> PAGE TEXT
+ + + +

NATIONAL RAILROAD ADJUSTMENT BOARD

THIRD DIVISION




PARTIES TO DISPUTE:

BROTHERHOOD OF RAILWAY AND STEAMSHIP CLERKS,
FREIGHT HANDLERS, EXPRESS AND STATION EMPLOYES

CHICAGO, ST. PAUL, MINNEAPOLIS & OMAHA RAILWAY CO.

STATEMENT OF CLAIM: Claim of the System Committee of the Brotherhood


(a) That the Carrier violated Agreement Rules when on November 4th, 1946, L. O. Forse was assigned to Janitor Position No. 83 at Minneapolis Freighthouse, and not relieved on Wednesdays by a regularly assigned Relief Employe, and not compensated each Wednesday for eight hours at straight time rate, and not compensated at time and one-half rate for each Sunday worked.


(b) That Janitor Forse shall now be compensated eight hours at straight time rate for each Wednesday not worked under this assignment, except Holidays December 25th, 1946, and January 1st, 1947, for which time and one-half rate shall be allowed, until relieved by regular Relief Employe as provided by Carrier's Bulletin No. 3 of January 6th, 1947.

+ + + +

> COLLECTED MATERIAL
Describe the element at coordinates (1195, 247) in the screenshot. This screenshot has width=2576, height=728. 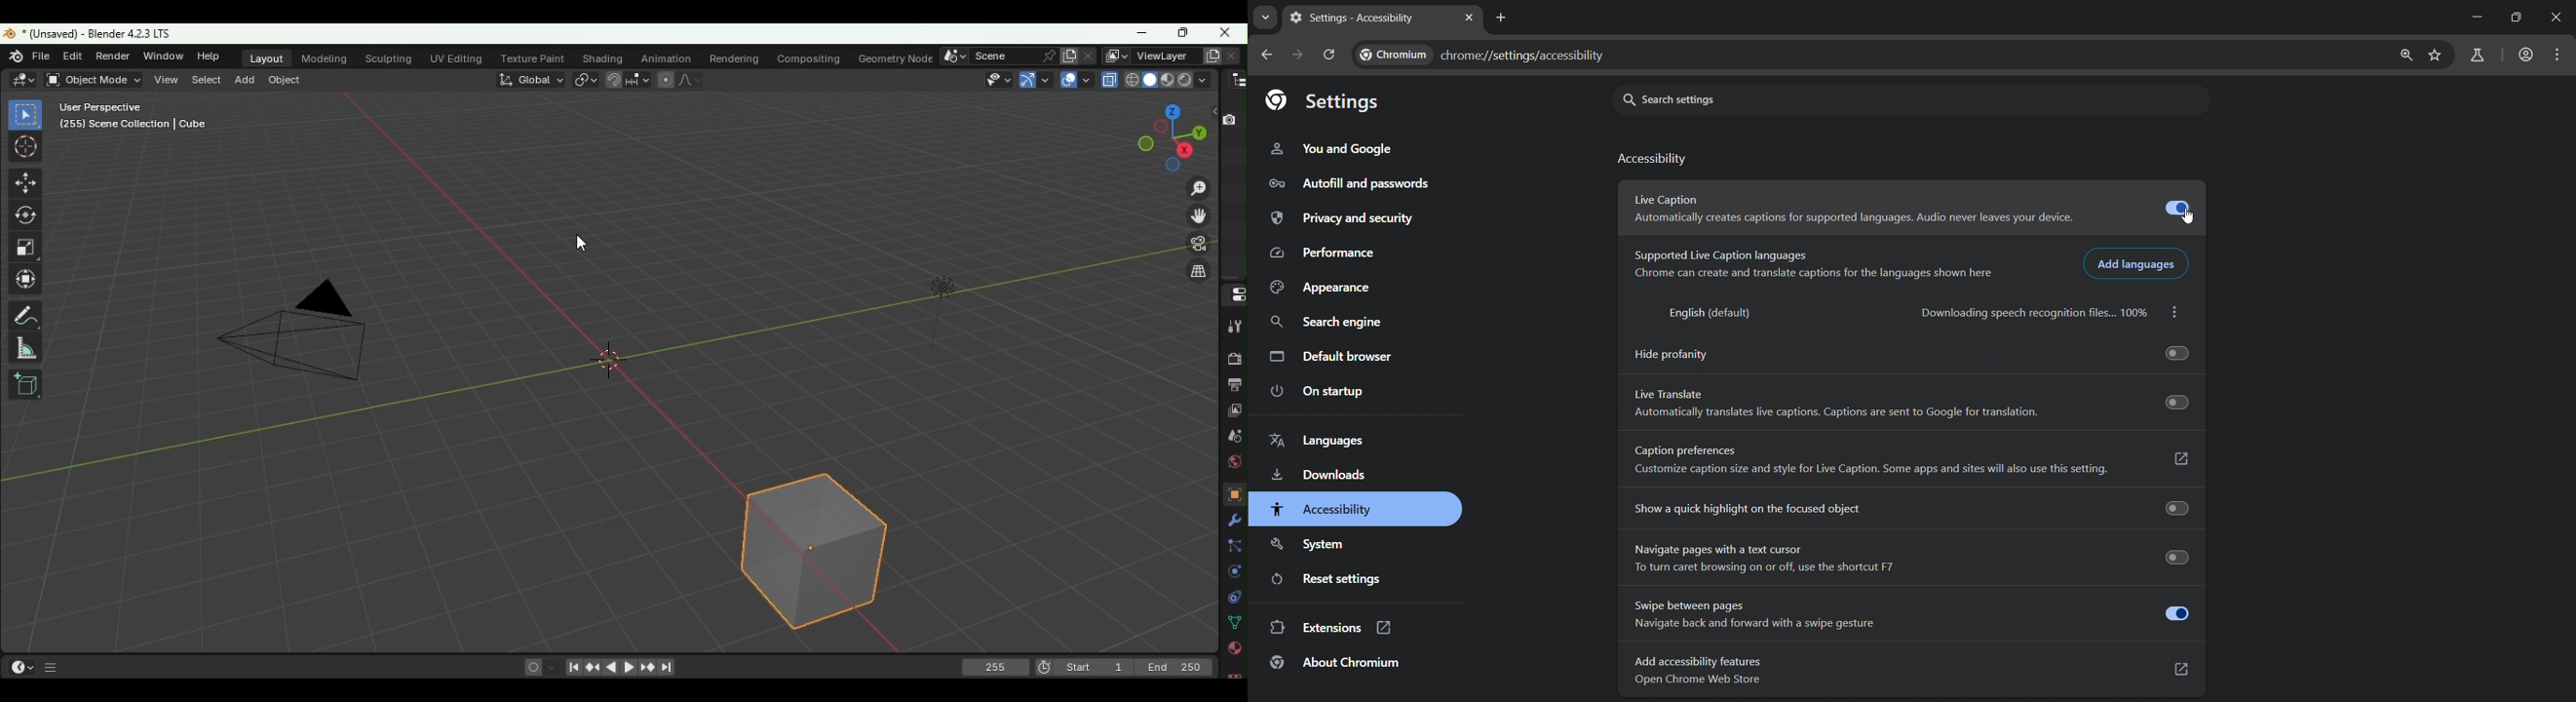
I see `Toggle camera view` at that location.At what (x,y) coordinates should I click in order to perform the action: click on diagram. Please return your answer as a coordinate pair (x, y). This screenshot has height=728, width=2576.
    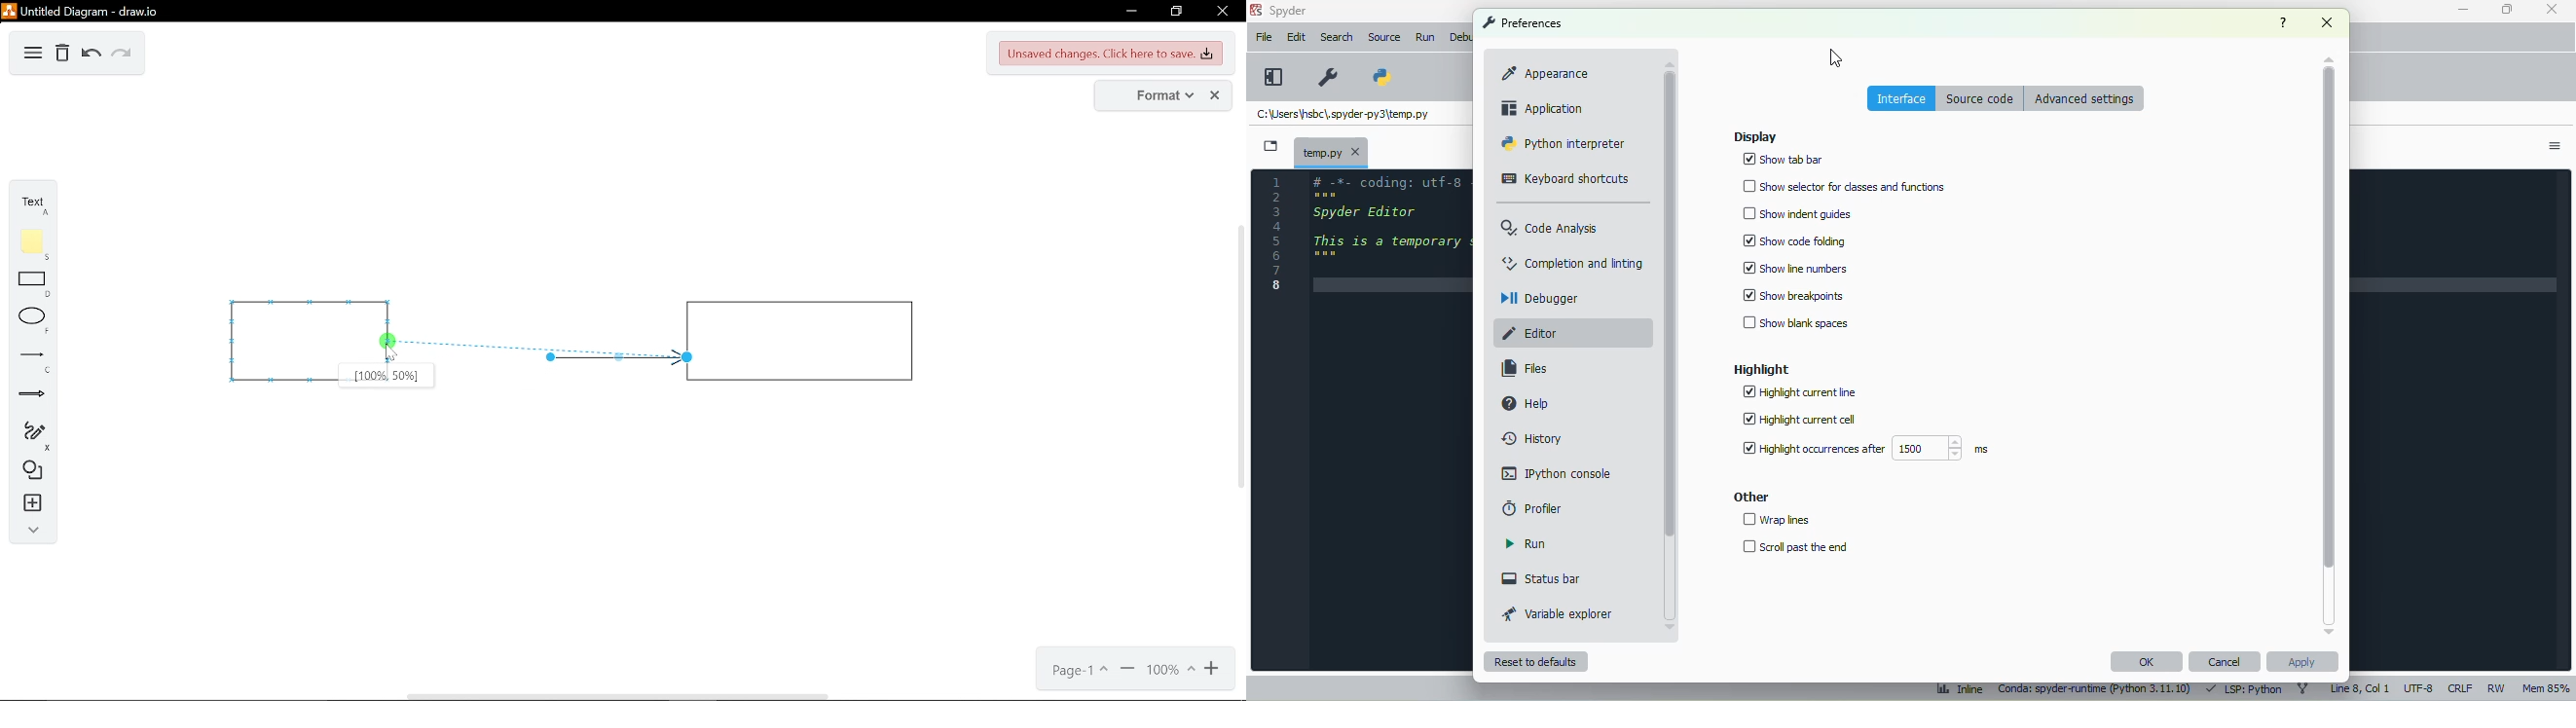
    Looking at the image, I should click on (33, 54).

+ + + +

> WHAT YOU WILL DO
1 > List every calendar date that appears in the railroad claim.
2 > Translate this sentence from the railroad claim into Spanish: "That Janitor Forse shall now be compensated eight hours at straight time rate for each Wednesday not worked under this assignment, except Holidays December 25th, 1946, and January 1st, 1947, for which time and one-half rate shall be allowed, until relieved by regular Relief Employe as provided by Carrier's Bulletin No. 3 of January 6th, 1947."
3 > Continue the railroad claim from the point where it stops.

> ANSWER LIST
1 >
- November 4th, 1946
- December 25th, 1946
- January 1st, 1947
- January 6th, 1947

2 > Que el conserje Forse deberá ser compensado ahora con ocho horas a tarifa normal por cada miércoles no trabajado bajo esta asignación, excepto los feriados del 25 de diciembre de 1946 y del 1 de enero de 1947, por los cuales se abonará tarifa de tiempo y medio, hasta que sea relevado por un empleado de relevo regular según lo dispuesto en el Boletín N.º 3 de la empresa transportista, del 6 de enero de 1947.

3 >
(c) That Janitor Forse shall be additionally compensated for the difference between straight time rate allowed and time and one-half rate claimed for each Sunday he worked during the period outlined in Claim (b).


EMPLOYE'S STATEMENT OF FACTS: On October 29th, 1946, Bulletin No. 110 Carrier advertised for bids, vacancies on eight positions at Minneapolis Freighthouse, including newly established Janitor Position No. 83, hours 1:00 to 9:00 P. M., rate $7.39 per day, Wednesday-day of rest.


On November 4th, 1946, Bulletin No. 113, L. 0. Forse was assigned to this vacancy.


During the fall and winter season it is necessary to have such employes on duty 24 hours each day, every day in the week, to maintain the fires in the boilers and do the necessary janitor work.


These positions have assigned hours of 5:00 A. M. to 1:00 P. M., 1 :00 to 9:00 P. M., and 9:00 P. M. to 5:00 A. M. each day.


In past years it has been the practice to relieve these three positions and three other positions in Freighthouse, all designated by the Carrier as necessary to the continuous operation of the railroad, by a regularly assigned Relief Employe, such employe being assigned by bulletin for six days work each calendar week.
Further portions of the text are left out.